Reproduce these records in full, switching every "Viewport" to "Window size" and leaving everything else untouched.

[Records from a pointing dataset]

^^^^^^^^^^^^^^^^

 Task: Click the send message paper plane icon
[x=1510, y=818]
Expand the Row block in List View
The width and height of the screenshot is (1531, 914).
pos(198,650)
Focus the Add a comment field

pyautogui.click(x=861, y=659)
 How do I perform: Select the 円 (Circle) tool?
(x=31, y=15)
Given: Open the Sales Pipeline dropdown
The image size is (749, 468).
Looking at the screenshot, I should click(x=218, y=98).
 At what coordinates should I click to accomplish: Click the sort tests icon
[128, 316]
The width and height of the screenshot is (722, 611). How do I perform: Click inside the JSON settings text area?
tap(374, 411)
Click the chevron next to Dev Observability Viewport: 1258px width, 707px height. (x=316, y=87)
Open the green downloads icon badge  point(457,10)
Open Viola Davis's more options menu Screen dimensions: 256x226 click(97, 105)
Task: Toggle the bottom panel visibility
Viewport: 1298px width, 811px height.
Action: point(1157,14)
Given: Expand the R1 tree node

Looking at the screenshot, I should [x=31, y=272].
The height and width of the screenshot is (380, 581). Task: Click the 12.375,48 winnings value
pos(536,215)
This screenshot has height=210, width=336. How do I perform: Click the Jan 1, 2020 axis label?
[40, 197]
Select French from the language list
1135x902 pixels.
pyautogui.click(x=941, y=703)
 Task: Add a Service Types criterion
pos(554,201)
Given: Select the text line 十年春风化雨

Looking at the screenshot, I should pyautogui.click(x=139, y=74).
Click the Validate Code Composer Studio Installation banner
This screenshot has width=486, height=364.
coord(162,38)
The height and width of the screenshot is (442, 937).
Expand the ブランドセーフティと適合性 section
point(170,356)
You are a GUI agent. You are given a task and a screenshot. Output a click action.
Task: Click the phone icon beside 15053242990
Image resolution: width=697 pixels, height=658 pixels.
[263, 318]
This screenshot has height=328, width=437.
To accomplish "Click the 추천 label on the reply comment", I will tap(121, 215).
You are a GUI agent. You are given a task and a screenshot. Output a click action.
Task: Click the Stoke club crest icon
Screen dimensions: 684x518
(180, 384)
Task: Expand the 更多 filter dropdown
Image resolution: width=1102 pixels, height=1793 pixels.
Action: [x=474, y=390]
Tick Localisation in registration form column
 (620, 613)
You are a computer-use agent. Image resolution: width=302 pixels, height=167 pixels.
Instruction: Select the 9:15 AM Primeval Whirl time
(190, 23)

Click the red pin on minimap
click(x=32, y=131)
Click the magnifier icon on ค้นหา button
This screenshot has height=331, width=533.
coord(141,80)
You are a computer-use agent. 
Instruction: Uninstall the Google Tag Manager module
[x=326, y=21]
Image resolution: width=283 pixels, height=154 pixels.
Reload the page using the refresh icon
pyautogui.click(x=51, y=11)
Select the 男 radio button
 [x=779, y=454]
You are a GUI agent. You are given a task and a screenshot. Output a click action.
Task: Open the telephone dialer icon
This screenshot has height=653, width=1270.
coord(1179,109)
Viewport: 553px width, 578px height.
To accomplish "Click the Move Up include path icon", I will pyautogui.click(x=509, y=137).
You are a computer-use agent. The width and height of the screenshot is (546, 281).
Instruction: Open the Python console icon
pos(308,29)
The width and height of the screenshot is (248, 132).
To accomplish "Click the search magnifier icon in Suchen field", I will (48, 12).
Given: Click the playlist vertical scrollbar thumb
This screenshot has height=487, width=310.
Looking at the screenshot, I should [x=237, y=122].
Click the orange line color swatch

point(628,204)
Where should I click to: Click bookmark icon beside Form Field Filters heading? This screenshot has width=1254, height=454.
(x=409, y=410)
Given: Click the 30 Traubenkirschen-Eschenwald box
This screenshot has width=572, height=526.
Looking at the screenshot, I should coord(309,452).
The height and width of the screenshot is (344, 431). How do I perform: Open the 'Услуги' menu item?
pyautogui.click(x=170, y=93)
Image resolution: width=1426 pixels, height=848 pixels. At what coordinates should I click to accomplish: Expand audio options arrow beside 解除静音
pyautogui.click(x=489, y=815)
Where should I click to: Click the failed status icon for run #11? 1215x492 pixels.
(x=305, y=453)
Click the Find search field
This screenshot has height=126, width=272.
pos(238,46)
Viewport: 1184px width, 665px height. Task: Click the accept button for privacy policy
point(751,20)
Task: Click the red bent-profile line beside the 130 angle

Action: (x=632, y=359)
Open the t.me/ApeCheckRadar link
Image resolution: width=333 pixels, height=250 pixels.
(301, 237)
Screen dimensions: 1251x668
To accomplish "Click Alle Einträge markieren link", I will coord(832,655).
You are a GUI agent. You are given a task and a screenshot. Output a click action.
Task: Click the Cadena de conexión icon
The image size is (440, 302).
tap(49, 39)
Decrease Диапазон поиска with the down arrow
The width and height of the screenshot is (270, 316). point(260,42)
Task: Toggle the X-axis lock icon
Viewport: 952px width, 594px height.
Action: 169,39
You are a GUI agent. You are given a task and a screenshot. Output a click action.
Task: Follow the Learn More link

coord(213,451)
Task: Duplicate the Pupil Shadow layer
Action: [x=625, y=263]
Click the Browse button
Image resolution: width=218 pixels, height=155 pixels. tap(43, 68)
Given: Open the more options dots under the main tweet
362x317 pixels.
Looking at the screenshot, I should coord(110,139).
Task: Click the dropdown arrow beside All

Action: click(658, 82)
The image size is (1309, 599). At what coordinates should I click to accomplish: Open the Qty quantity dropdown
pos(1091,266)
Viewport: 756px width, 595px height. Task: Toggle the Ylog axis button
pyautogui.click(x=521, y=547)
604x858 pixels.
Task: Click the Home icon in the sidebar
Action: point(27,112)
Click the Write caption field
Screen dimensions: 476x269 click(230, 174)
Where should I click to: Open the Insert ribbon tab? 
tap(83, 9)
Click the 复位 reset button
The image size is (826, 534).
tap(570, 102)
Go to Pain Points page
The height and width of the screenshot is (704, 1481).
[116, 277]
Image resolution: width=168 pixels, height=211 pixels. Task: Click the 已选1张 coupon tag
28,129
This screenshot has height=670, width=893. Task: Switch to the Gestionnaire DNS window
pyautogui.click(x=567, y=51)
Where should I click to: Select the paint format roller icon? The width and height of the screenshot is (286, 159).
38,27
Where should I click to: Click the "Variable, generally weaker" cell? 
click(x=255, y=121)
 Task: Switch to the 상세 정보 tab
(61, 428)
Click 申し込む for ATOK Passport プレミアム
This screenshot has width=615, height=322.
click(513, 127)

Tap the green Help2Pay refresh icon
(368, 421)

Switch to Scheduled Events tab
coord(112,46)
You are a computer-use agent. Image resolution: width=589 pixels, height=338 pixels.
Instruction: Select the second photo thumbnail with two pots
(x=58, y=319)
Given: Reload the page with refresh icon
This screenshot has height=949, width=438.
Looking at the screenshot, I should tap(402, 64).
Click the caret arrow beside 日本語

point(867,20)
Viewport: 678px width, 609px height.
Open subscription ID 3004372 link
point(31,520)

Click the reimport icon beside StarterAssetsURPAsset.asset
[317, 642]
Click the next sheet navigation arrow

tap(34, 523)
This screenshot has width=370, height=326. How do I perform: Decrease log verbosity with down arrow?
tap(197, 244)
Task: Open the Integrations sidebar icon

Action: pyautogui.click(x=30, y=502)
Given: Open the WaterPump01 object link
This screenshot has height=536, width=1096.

^^^^^^^^^^^^^^^^

- [Worked solution]
 Task: Click the send message paper plane icon
[x=1510, y=818]
Expand the Row block in List View
The width and height of the screenshot is (1531, 914).
pos(198,650)
Focus the Add a comment field

pyautogui.click(x=861, y=659)
 How do I perform: Select the 円 (Circle) tool?
(x=31, y=15)
Given: Open the Sales Pipeline dropdown
The image size is (749, 468).
Looking at the screenshot, I should click(x=218, y=98).
 At what coordinates should I click to accomplish: Click the sort tests icon
[128, 316]
The width and height of the screenshot is (722, 611). How do I perform: Click inside the JSON settings text area?
tap(374, 411)
Click the chevron next to Dev Observability Window size: 1258px width, 707px height. (x=316, y=87)
Open the green downloads icon badge  point(457,10)
Open Viola Davis's more options menu Screen dimensions: 256x226 click(97, 105)
Task: Toggle the bottom panel visibility
Window size: 1298px width, 811px height.
Action: point(1157,14)
Given: Expand the R1 tree node

Looking at the screenshot, I should [x=31, y=272].
The height and width of the screenshot is (380, 581). Task: Click the 12.375,48 winnings value
pos(536,215)
This screenshot has height=210, width=336. How do I perform: Click the Jan 1, 2020 axis label?
[40, 197]
Select French from the language list
1135x902 pixels.
pyautogui.click(x=941, y=703)
 Task: Add a Service Types criterion
pos(554,201)
Given: Select the text line 十年春风化雨

Looking at the screenshot, I should pyautogui.click(x=139, y=74).
Click the Validate Code Composer Studio Installation banner
This screenshot has width=486, height=364.
coord(162,38)
The height and width of the screenshot is (442, 937).
Expand the ブランドセーフティと適合性 section
point(170,356)
You are a GUI agent. You are given a task and a screenshot. Output a click action.
Task: Click the phone icon beside 15053242990
Image resolution: width=697 pixels, height=658 pixels.
[263, 318]
This screenshot has height=328, width=437.
To accomplish "Click the 추천 label on the reply comment", I will tap(121, 215).
You are a GUI agent. You are given a task and a screenshot. Output a click action.
Task: Click the Stoke club crest icon
Screen dimensions: 684x518
(180, 384)
Task: Expand the 更多 filter dropdown
Image resolution: width=1102 pixels, height=1793 pixels.
Action: [x=474, y=390]
Tick Localisation in registration form column
 (620, 613)
You are a computer-use agent. Image resolution: width=302 pixels, height=167 pixels.
Instruction: Select the 9:15 AM Primeval Whirl time
(190, 23)

Click the red pin on minimap
click(x=32, y=131)
Click the magnifier icon on ค้นหา button
This screenshot has height=331, width=533.
coord(141,80)
You are a computer-use agent. 
Instruction: Uninstall the Google Tag Manager module
[x=326, y=21]
Image resolution: width=283 pixels, height=154 pixels.
Reload the page using the refresh icon
pyautogui.click(x=51, y=11)
Select the 男 radio button
 [x=779, y=454]
You are a GUI agent. You are given a task and a screenshot. Output a click action.
Task: Open the telephone dialer icon
This screenshot has height=653, width=1270.
coord(1179,109)
Window size: 553px width, 578px height.
To accomplish "Click the Move Up include path icon", I will pyautogui.click(x=509, y=137).
You are a computer-use agent. The width and height of the screenshot is (546, 281).
Instruction: Open the Python console icon
pos(308,29)
The width and height of the screenshot is (248, 132).
To accomplish "Click the search magnifier icon in Suchen field", I will (48, 12).
Given: Click the playlist vertical scrollbar thumb
This screenshot has height=487, width=310.
Looking at the screenshot, I should [x=237, y=122].
Click the orange line color swatch

point(628,204)
Where should I click to: Click bookmark icon beside Form Field Filters heading? This screenshot has width=1254, height=454.
(x=409, y=410)
Given: Click the 30 Traubenkirschen-Eschenwald box
This screenshot has width=572, height=526.
Looking at the screenshot, I should coord(309,452).
The height and width of the screenshot is (344, 431). How do I perform: Open the 'Услуги' menu item?
pyautogui.click(x=170, y=93)
Image resolution: width=1426 pixels, height=848 pixels. At what coordinates should I click to accomplish: Expand audio options arrow beside 解除静音
pyautogui.click(x=489, y=815)
Where should I click to: Click the failed status icon for run #11? 1215x492 pixels.
(x=305, y=453)
Click the Find search field
This screenshot has height=126, width=272.
pos(238,46)
Window size: 1184px width, 665px height. Task: Click the accept button for privacy policy
point(751,20)
Task: Click the red bent-profile line beside the 130 angle

Action: (x=632, y=359)
Open the t.me/ApeCheckRadar link
Image resolution: width=333 pixels, height=250 pixels.
(301, 237)
Screen dimensions: 1251x668
To accomplish "Click Alle Einträge markieren link", I will coord(832,655).
You are a GUI agent. You are given a task and a screenshot. Output a click action.
Task: Click the Cadena de conexión icon
The image size is (440, 302).
tap(49, 39)
Decrease Диапазон поиска with the down arrow
The width and height of the screenshot is (270, 316). point(260,42)
Task: Toggle the X-axis lock icon
Window size: 952px width, 594px height.
Action: 169,39
You are a GUI agent. You are given a task and a screenshot. Output a click action.
Task: Follow the Learn More link

coord(213,451)
Task: Duplicate the Pupil Shadow layer
Action: [x=625, y=263]
Click the Browse button
Image resolution: width=218 pixels, height=155 pixels. tap(43, 68)
Given: Open the more options dots under the main tweet
362x317 pixels.
Looking at the screenshot, I should coord(110,139).
Task: Click the dropdown arrow beside All

Action: click(658, 82)
The image size is (1309, 599). At what coordinates should I click to accomplish: Open the Qty quantity dropdown
pos(1091,266)
Window size: 756px width, 595px height. Task: Toggle the Ylog axis button
pyautogui.click(x=521, y=547)
604x858 pixels.
Task: Click the Home icon in the sidebar
Action: point(27,112)
Click the Write caption field
Screen dimensions: 476x269 click(230, 174)
Where should I click to: Open the Insert ribbon tab? 
tap(83, 9)
Click the 复位 reset button
The image size is (826, 534).
tap(570, 102)
Go to Pain Points page
The height and width of the screenshot is (704, 1481).
[116, 277]
Image resolution: width=168 pixels, height=211 pixels. Task: Click the 已选1张 coupon tag
28,129
This screenshot has height=670, width=893. Task: Switch to the Gestionnaire DNS window
pyautogui.click(x=567, y=51)
Where should I click to: Select the paint format roller icon? The width and height of the screenshot is (286, 159).
38,27
Where should I click to: Click the "Variable, generally weaker" cell? 
click(x=255, y=121)
 Task: Switch to the 상세 정보 tab
(61, 428)
Click 申し込む for ATOK Passport プレミアム
This screenshot has width=615, height=322.
click(513, 127)

Tap the green Help2Pay refresh icon
(368, 421)

Switch to Scheduled Events tab
coord(112,46)
You are a computer-use agent. Image resolution: width=589 pixels, height=338 pixels.
Instruction: Select the second photo thumbnail with two pots
(x=58, y=319)
Given: Reload the page with refresh icon
This screenshot has height=949, width=438.
Looking at the screenshot, I should tap(402, 64).
Click the caret arrow beside 日本語

point(867,20)
Window size: 678px width, 609px height.
Open subscription ID 3004372 link
point(31,520)

Click the reimport icon beside StarterAssetsURPAsset.asset
[317, 642]
Click the next sheet navigation arrow

tap(34, 523)
This screenshot has width=370, height=326. How do I perform: Decrease log verbosity with down arrow?
tap(197, 244)
Task: Open the Integrations sidebar icon

Action: pyautogui.click(x=30, y=502)
Given: Open the WaterPump01 object link
This screenshot has height=536, width=1096.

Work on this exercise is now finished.